What did you have to do to go from idea to being able to engage in a development company and how did you take that step?
I was a pilot in the South Island, in Timaru. The tech community is pretty small there and I think I know all two of them. To be honest I googled it. One company had better SEO than the other and I chose them and I was probably a bit naive but in a good way. You don’t want to overthink these things sometimes I believe.
I had a couple of meetings with the development company, got a spec together and we went from there.
So how did you get a spec together? Did you think back to the super yacht? I imagine on super yachts you’d seen some pretty famous names signing some pretty scrappy books.
The beauty of the iPad being portable is if you knew the crew, visitors, contractors coming on you’ve got it all there in case of an emergency, and in terms of the marine industry that’s obviously very important. I had some general ideas about it but I just kind of replicated an in/out board and replicated a visitor book. Whereas now the tech is at the forefront, we’re not trying to emulate a book so to speak.

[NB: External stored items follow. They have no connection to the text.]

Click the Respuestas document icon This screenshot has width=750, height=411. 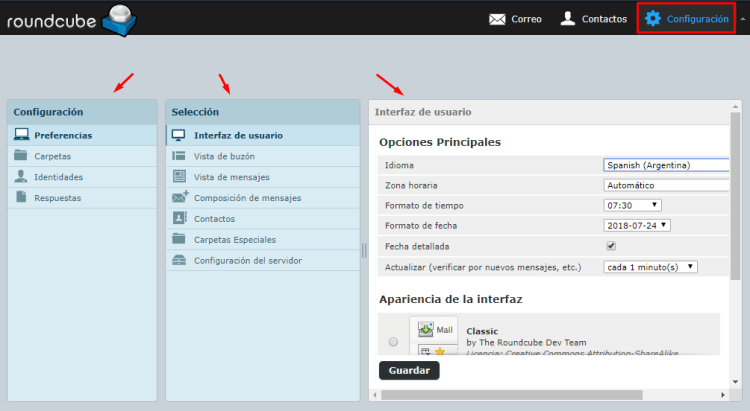(x=21, y=198)
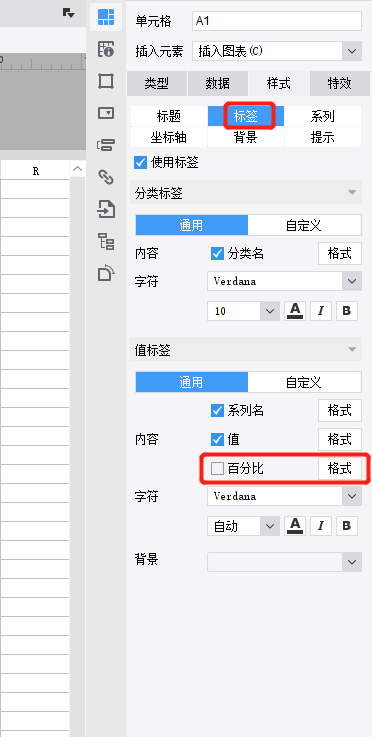Enable the 百分比 checkbox
The width and height of the screenshot is (372, 737).
click(217, 469)
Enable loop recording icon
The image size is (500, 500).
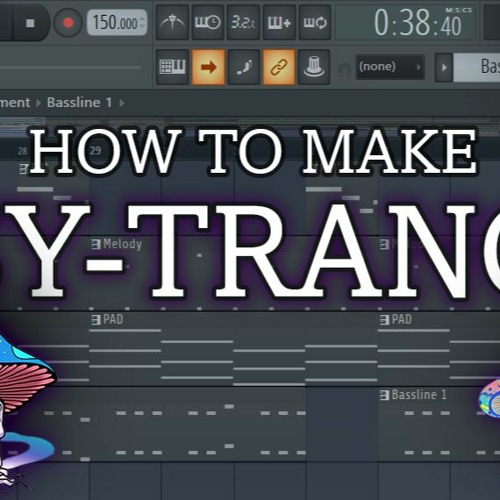click(315, 23)
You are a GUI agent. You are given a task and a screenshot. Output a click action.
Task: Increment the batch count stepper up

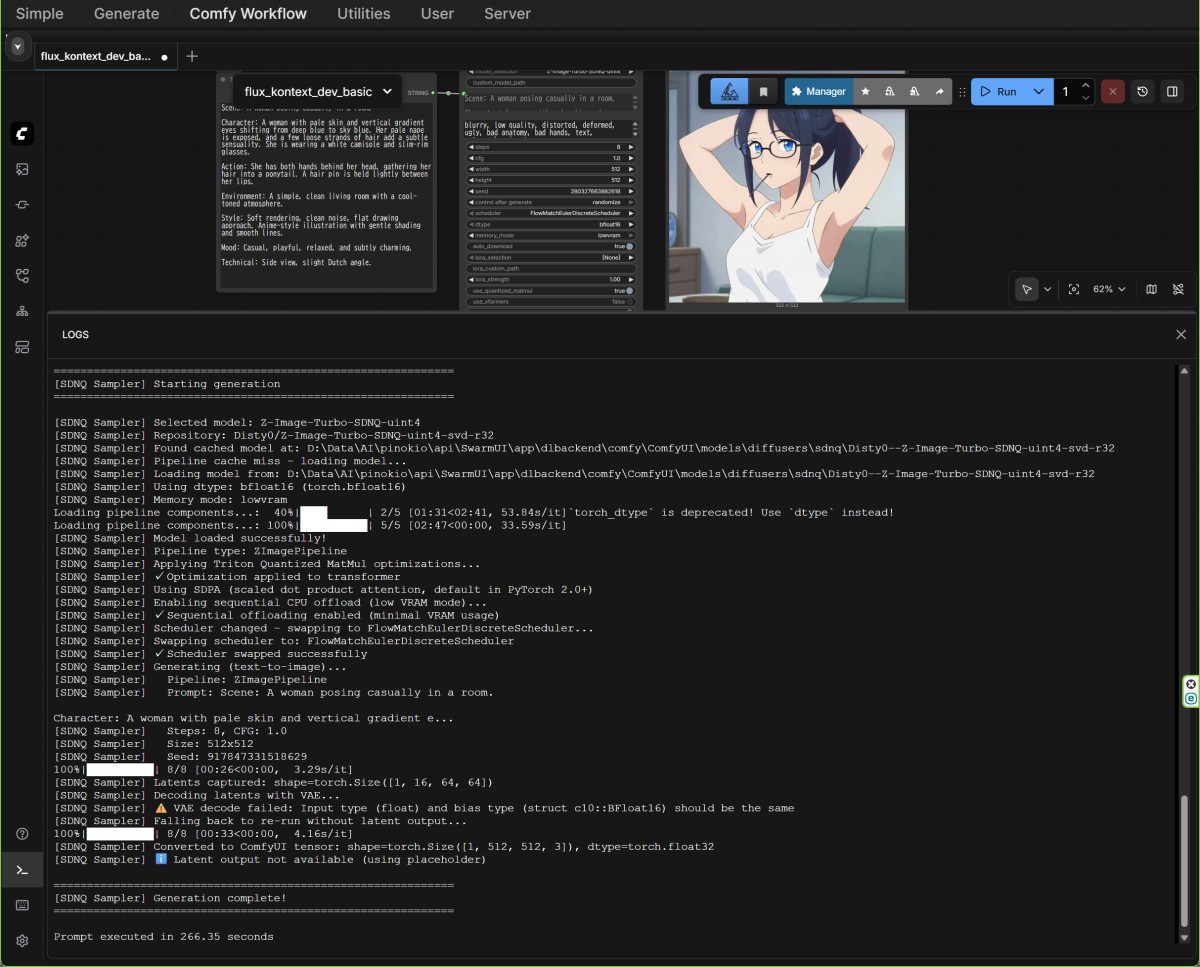(x=1086, y=86)
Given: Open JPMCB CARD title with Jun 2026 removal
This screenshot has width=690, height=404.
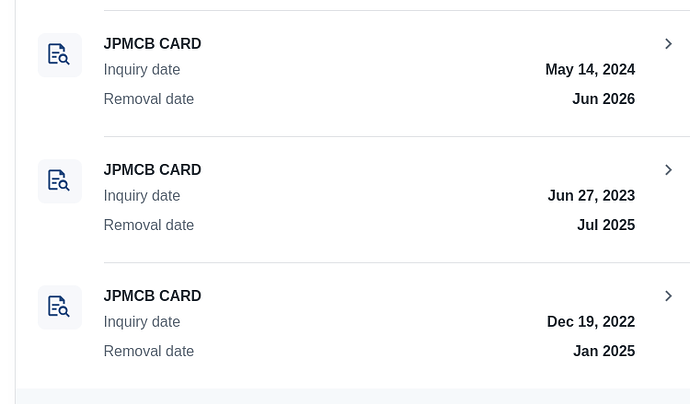Looking at the screenshot, I should [152, 44].
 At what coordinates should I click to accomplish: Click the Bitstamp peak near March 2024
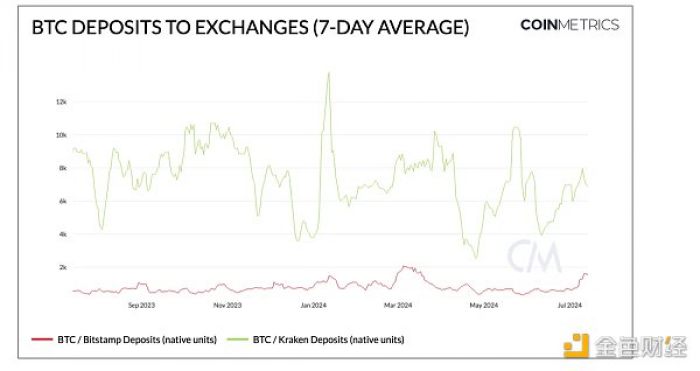point(405,267)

So I went back and forth with the designer of that company right through to the pretty designs but I also leaned on them quite a bit.
Was it just aimed at the yachting or marine industry at this point? Was it hyper-focused?
I wouldn’t say hyper-focused but that was definitely the area where I knew it would work and during the processes of building the product and speaking to people they said ‘oh, this could work in my office’. There are so many mistakes made from A to Z and I’m probably still only at G now, but one of the initial ideas was that it was primarily a crew and employee in-out based application.
Once it was live, I put it out on the app store, essentially a lot of feedback, from the people who were using it was fantastic, but where the market was and where the downloads were was people wanting a visitor book replacement.